(Given records begins)
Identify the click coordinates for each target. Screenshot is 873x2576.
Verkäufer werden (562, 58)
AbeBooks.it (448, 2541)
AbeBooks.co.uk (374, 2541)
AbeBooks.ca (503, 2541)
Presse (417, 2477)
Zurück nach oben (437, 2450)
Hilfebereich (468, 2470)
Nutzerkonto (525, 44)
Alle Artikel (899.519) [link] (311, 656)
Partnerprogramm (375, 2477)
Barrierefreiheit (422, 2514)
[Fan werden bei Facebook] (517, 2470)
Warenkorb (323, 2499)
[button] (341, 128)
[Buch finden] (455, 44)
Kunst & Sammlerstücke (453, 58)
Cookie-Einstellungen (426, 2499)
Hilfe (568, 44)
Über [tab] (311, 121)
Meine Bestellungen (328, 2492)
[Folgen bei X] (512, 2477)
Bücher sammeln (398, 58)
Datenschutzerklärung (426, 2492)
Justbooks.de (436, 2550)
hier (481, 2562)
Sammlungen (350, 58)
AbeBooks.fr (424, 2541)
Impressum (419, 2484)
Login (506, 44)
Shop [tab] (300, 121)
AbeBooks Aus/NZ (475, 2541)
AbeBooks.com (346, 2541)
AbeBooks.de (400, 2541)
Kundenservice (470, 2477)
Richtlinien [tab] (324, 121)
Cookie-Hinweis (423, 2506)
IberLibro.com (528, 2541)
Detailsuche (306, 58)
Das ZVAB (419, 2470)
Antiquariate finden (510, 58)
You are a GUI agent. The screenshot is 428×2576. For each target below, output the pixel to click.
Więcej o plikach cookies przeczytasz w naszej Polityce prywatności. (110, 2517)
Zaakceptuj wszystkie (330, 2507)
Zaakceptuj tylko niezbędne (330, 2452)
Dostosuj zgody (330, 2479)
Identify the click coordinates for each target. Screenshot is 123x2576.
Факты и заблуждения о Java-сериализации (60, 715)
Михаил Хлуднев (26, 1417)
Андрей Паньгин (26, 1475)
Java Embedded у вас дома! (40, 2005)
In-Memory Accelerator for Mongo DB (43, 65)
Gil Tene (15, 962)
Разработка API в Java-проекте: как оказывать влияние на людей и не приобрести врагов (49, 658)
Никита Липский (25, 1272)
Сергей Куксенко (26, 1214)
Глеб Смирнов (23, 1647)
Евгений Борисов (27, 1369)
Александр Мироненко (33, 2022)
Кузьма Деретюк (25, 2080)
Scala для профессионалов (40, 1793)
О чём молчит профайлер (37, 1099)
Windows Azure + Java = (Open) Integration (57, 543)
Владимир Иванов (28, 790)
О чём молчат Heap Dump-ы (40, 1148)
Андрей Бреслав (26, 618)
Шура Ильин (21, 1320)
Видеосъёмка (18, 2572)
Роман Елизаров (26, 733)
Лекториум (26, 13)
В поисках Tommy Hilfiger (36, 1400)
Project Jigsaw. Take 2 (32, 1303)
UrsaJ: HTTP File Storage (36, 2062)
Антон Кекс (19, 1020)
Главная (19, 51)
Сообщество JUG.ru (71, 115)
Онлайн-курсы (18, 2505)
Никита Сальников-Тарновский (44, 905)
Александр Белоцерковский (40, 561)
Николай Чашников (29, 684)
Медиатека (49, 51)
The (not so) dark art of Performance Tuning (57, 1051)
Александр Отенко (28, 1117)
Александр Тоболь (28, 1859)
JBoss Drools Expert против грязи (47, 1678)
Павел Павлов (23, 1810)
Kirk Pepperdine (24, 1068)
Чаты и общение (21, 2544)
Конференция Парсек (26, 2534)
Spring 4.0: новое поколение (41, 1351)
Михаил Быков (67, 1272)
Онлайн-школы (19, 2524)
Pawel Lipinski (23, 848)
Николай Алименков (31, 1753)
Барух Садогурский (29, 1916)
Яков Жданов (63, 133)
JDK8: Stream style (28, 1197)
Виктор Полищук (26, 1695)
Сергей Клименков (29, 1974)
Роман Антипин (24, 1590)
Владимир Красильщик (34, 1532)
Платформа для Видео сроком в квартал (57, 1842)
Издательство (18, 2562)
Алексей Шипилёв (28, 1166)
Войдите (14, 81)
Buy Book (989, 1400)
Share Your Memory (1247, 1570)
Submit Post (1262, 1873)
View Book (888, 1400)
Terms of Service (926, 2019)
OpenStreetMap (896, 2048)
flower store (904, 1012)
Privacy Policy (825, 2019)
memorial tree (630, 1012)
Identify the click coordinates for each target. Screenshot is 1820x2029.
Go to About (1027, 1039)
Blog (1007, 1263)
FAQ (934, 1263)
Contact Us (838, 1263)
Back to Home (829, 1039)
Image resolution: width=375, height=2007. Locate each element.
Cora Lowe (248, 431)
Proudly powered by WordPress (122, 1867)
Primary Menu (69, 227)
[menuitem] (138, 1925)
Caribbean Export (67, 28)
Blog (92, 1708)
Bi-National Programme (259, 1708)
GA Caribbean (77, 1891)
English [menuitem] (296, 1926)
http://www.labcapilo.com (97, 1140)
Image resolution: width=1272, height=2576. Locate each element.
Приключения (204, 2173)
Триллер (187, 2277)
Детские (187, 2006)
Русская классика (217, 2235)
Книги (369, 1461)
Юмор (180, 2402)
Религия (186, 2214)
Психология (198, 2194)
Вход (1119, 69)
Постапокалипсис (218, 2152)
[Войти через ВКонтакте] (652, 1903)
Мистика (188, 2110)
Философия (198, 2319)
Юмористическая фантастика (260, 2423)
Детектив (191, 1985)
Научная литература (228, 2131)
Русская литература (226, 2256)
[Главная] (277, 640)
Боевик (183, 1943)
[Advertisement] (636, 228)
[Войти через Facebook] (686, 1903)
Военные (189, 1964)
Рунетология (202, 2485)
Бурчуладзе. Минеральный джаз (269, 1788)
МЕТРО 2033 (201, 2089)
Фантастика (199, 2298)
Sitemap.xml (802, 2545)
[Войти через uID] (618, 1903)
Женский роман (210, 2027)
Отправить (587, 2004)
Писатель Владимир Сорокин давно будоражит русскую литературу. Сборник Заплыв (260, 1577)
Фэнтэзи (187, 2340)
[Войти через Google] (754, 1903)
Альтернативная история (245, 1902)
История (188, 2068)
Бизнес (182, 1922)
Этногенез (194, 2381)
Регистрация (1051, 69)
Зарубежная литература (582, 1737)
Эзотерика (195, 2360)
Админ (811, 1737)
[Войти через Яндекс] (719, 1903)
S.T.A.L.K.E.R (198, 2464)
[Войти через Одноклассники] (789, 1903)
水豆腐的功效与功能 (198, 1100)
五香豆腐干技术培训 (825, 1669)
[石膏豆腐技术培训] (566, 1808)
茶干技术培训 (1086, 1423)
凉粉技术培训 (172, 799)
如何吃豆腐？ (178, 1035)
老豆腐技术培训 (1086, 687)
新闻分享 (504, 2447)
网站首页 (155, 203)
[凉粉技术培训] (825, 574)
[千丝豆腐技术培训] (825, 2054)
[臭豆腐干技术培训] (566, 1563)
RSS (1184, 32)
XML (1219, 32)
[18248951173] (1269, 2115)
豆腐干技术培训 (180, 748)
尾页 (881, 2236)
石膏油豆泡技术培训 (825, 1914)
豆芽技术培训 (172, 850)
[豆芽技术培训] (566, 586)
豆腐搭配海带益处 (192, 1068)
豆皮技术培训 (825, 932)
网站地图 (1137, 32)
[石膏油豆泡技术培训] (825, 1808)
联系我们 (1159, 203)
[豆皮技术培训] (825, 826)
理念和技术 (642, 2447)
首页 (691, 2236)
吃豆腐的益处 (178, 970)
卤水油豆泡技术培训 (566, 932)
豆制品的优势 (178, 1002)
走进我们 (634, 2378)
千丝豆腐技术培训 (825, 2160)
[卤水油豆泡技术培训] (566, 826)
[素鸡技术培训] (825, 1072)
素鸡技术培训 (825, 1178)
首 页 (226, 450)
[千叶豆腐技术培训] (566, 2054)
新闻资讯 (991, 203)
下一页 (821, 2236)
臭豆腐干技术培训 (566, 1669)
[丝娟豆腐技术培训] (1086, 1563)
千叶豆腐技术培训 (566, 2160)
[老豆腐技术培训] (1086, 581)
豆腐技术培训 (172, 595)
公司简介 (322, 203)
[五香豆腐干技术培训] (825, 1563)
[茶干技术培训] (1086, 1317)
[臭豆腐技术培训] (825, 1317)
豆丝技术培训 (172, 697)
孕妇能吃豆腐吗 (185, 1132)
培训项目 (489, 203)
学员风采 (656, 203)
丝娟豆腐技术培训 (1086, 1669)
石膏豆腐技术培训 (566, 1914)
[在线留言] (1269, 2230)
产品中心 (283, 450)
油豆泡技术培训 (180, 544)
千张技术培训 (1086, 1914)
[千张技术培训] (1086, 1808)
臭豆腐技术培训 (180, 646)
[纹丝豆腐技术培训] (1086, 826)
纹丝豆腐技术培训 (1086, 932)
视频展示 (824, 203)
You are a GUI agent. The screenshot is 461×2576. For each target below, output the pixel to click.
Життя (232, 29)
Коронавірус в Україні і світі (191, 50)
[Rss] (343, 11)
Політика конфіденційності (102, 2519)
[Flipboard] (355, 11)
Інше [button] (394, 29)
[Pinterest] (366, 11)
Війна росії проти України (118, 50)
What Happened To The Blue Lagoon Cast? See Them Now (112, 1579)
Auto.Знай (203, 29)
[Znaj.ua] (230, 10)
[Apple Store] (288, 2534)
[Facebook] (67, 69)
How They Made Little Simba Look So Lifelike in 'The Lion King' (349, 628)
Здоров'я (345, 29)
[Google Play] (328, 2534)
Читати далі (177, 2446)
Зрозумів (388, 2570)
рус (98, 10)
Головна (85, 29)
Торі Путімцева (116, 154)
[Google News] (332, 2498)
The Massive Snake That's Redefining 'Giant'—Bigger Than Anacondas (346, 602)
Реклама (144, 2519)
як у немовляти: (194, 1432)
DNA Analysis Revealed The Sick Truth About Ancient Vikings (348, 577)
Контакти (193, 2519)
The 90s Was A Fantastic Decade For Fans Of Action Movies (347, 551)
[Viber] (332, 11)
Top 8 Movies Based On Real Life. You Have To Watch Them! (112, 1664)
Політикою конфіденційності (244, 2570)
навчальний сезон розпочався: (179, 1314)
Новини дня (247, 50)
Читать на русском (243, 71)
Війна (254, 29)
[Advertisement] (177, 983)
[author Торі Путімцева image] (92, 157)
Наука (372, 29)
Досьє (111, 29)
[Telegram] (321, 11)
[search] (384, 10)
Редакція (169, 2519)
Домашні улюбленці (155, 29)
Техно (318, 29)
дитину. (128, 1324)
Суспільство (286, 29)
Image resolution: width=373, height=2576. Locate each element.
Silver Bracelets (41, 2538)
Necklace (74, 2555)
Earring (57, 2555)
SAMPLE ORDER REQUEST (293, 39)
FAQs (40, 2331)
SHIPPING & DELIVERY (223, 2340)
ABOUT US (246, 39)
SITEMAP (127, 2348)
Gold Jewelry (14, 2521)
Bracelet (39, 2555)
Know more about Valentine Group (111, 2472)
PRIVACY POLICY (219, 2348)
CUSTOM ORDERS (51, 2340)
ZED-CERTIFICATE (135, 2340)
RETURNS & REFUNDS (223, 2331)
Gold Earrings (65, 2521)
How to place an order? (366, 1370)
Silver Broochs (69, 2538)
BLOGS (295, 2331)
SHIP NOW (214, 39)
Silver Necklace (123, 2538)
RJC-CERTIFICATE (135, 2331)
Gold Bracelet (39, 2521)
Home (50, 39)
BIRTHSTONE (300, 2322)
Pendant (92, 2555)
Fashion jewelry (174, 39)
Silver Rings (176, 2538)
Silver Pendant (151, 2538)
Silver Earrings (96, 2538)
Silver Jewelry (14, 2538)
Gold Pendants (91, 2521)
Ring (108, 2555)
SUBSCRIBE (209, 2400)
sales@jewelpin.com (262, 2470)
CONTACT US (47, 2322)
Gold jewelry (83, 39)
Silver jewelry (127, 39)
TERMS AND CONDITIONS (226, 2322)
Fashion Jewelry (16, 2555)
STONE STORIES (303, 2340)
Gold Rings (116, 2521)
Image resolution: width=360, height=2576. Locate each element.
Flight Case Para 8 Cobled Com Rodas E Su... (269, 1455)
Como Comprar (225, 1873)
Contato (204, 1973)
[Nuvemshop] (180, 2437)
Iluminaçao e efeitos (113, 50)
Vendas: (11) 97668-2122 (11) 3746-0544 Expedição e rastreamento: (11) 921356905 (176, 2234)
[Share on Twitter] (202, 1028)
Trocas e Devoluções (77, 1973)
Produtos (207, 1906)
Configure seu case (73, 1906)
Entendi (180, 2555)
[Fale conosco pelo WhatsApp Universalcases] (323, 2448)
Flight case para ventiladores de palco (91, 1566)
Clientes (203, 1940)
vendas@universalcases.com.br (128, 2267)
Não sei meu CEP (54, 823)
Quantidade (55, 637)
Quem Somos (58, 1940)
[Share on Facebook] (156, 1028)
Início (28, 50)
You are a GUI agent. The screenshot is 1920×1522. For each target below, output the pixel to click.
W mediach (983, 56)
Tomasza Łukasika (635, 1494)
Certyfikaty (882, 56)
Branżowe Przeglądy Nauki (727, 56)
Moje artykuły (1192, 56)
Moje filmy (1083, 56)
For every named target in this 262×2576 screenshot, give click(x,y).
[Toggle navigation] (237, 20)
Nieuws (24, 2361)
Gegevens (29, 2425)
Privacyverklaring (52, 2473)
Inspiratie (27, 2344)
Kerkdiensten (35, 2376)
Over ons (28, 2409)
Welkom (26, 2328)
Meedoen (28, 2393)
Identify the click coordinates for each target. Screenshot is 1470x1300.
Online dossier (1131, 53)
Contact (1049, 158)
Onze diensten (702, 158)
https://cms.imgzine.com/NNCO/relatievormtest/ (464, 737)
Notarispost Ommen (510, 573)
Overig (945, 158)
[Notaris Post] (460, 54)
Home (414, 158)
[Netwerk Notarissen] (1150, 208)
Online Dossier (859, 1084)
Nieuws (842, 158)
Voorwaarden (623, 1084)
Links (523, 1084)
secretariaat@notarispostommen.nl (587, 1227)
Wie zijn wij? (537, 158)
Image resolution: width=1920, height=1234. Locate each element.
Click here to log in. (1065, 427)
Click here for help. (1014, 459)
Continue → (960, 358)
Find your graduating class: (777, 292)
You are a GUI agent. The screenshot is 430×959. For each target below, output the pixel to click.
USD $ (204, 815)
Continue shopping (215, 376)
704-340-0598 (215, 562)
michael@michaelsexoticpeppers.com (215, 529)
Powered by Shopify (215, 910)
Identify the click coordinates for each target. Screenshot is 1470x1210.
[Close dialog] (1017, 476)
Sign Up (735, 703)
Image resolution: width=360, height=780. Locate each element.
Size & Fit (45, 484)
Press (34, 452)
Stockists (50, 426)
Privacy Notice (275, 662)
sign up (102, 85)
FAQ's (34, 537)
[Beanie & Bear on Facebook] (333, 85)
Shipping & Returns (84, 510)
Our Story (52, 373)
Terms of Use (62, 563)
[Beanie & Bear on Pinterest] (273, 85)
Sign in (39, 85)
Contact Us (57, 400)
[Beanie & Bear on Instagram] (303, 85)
(Given records ends)
→ Task objective:
Report each line in the data that holds the word "Pinterest".

→ Exercise response:
[Pinterest] (366, 11)
[Beanie & Bear on Pinterest] (273, 85)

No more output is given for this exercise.